While North America is anxiously waiting for the solar eclipse, the solar energy industry is very cautious about the event. Power plant managers and electricity system operators in North America are cautiously preparing for this event when the moon passes between the earth and the sun.
An eclipse is caused by the alignment of the earth, the moon, and the sun. It’s a relatively rare occurrence because the moon doesn’t orbit in the same plane as the earth and sun. However, when all three line up, the moon covers up the disc of the sun, and those in the direct path of the moon’s shadow will be able to see the sun become dark.
August 2017 solar eclipse in its totality will last for about two minutes and 40 seconds. The effect of this total solar eclipse will turn the day into the night.

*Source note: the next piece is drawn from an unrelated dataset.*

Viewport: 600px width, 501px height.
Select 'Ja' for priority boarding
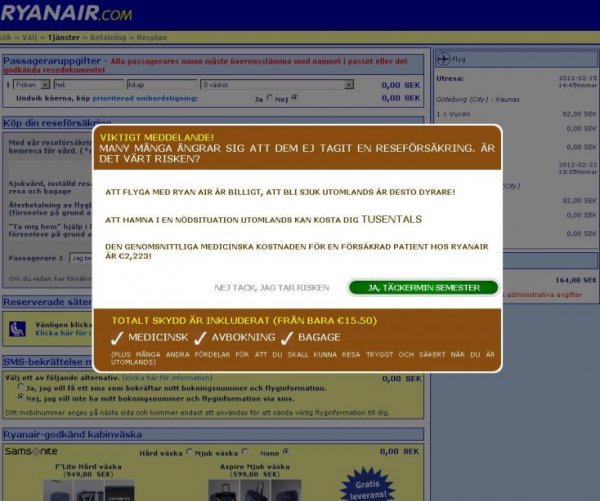[x=271, y=99]

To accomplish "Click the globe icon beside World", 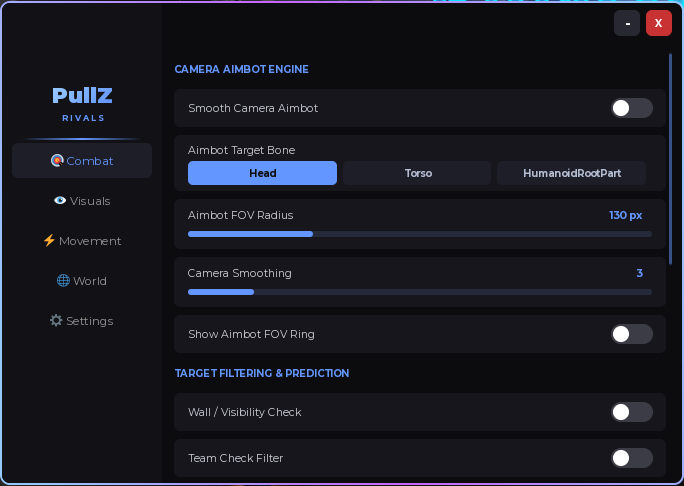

Eclipses have happened before but this eclipse is happening at the time electricity generation from solar and wind are exceeding electricity generation form other tradition sources such as hydro, coal, nuclear, and so on.
During the solar eclipse, electricity generation from solar power plants will drop to zero and electricity system operators have to match this drop with electricity from other sources such as gas, and hydro to keep the electricity grid stable and to provide electricity to customers during this short period. Furthermore, when the solar eclipse come to an end, solar plants will suddenly start pumping huge amount of electricity into the grid and electricity system operators must react to these changes in a timely manner to keep the electric grid stable and to provide electricity to their customers.
Even though Electricity system operators reach out to “peaker” power plants to smooth out swings from solar and wind on a regular basis on a much smaller scale the sudden drop and jump in demand for power from the grid due to eclipse would be much larger and raises worries about overburdening a system that will already be running at a summer peak.
This eclipse is happening at an interesting time when solar power plant capacities in many countries are increasing steadily. This event also will expose us to many unknowns and will help to make the solar power plants more robust and stable in years to come. We are confident that when we pass through this event we will have more experience, data and confidence that are necessary to make solar energy main stream.